Problem to work on: When you reach the line containing "Where should I click to: Enable" in the data below, begin returning lines exactly as written, and stop once the line containing "Task: Open the Help menu item" has been returned.

Provided material:
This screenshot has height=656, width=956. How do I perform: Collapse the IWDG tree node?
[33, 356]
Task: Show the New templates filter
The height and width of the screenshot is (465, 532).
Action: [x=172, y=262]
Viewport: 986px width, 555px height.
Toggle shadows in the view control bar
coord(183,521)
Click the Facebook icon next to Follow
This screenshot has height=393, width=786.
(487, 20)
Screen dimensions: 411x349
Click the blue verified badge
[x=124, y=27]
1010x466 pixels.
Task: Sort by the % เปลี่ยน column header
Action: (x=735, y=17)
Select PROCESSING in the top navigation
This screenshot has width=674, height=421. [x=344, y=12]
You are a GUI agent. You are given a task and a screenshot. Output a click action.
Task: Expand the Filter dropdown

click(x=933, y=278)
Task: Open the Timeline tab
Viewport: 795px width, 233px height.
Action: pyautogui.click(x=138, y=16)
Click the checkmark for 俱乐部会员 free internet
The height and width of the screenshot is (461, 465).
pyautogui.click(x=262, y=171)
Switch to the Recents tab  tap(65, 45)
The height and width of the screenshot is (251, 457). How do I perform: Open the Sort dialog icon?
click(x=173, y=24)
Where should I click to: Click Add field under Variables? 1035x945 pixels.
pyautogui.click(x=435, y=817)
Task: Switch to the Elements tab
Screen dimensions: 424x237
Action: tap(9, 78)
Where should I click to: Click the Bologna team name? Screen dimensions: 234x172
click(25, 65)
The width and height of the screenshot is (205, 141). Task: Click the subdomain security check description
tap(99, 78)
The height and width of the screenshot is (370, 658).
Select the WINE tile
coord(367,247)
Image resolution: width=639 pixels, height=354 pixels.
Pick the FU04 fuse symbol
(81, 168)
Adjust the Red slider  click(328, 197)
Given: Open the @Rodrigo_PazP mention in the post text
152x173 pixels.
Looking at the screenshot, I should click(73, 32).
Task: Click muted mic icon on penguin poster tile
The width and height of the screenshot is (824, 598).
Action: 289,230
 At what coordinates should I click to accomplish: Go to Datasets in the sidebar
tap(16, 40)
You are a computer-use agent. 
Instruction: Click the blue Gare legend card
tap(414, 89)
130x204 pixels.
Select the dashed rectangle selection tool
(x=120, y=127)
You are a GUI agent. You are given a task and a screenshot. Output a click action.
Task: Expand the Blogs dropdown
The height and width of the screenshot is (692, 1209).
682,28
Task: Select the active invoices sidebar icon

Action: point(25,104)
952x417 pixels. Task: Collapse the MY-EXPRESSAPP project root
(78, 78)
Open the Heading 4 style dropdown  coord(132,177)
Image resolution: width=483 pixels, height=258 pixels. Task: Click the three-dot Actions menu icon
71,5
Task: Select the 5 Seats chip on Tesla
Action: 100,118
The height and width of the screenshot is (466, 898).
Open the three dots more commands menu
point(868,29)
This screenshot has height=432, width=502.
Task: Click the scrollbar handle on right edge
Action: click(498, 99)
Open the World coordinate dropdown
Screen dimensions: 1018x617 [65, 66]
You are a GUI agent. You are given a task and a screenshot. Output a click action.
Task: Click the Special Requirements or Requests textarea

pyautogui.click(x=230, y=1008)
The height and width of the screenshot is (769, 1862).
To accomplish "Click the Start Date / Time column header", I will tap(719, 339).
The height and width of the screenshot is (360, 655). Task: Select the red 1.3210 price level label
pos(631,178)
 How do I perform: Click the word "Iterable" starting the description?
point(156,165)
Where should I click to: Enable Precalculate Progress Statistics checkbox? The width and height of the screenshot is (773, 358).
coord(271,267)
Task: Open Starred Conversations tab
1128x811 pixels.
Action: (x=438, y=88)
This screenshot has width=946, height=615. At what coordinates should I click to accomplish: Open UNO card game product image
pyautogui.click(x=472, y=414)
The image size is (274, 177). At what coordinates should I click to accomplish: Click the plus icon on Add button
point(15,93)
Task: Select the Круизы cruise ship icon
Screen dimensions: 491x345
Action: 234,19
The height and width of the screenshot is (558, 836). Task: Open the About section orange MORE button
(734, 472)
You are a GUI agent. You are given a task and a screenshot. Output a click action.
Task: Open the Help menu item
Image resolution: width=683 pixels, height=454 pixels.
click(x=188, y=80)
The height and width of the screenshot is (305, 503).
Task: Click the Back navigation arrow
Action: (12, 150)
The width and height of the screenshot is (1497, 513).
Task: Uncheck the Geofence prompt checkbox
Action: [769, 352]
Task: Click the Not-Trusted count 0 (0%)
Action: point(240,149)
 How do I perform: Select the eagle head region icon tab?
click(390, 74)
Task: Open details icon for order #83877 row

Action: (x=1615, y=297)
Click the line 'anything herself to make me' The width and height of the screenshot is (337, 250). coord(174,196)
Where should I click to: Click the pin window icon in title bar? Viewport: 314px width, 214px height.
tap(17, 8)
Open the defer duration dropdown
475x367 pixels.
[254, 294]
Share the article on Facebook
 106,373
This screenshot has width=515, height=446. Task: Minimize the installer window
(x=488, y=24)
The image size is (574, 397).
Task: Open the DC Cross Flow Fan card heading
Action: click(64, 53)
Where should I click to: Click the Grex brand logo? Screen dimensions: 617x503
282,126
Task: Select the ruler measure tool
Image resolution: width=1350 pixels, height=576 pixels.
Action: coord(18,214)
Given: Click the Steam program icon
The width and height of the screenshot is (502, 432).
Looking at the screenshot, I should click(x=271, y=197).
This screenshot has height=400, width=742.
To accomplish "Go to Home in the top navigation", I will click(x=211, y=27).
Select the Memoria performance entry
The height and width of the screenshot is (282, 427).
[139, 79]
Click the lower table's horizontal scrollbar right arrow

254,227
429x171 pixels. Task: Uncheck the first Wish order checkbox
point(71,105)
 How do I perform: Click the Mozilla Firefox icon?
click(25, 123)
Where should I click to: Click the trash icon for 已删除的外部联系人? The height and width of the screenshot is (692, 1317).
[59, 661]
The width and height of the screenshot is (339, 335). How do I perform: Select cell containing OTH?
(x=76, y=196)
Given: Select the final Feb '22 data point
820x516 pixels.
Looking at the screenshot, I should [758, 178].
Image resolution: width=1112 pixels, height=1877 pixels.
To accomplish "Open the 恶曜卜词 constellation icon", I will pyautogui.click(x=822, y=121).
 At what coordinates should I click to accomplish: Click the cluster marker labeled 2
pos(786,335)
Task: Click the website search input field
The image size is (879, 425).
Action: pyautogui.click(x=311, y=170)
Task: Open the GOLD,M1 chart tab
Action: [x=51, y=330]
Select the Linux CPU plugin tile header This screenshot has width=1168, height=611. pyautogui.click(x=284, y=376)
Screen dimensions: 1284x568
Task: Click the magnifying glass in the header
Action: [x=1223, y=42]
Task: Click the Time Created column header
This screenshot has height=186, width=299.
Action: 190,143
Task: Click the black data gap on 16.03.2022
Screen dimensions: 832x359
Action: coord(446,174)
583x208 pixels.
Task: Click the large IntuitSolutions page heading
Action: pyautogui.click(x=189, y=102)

Response to the task:
Where should I click to: Enable Precalculate Progress Statistics checkbox? The width and height of the screenshot is (773, 358).
coord(271,267)
Task: Open Starred Conversations tab
1128x811 pixels.
Action: (x=438, y=88)
This screenshot has width=946, height=615. At what coordinates should I click to accomplish: Open UNO card game product image
pyautogui.click(x=472, y=414)
The image size is (274, 177). At what coordinates should I click to accomplish: Click the plus icon on Add button
point(15,93)
Task: Select the Круизы cruise ship icon
Screen dimensions: 491x345
Action: 234,19
The height and width of the screenshot is (558, 836). Task: Open the About section orange MORE button
(734, 472)
You are a GUI agent. You are given a task and a screenshot. Output a click action.
Task: Open the Help menu item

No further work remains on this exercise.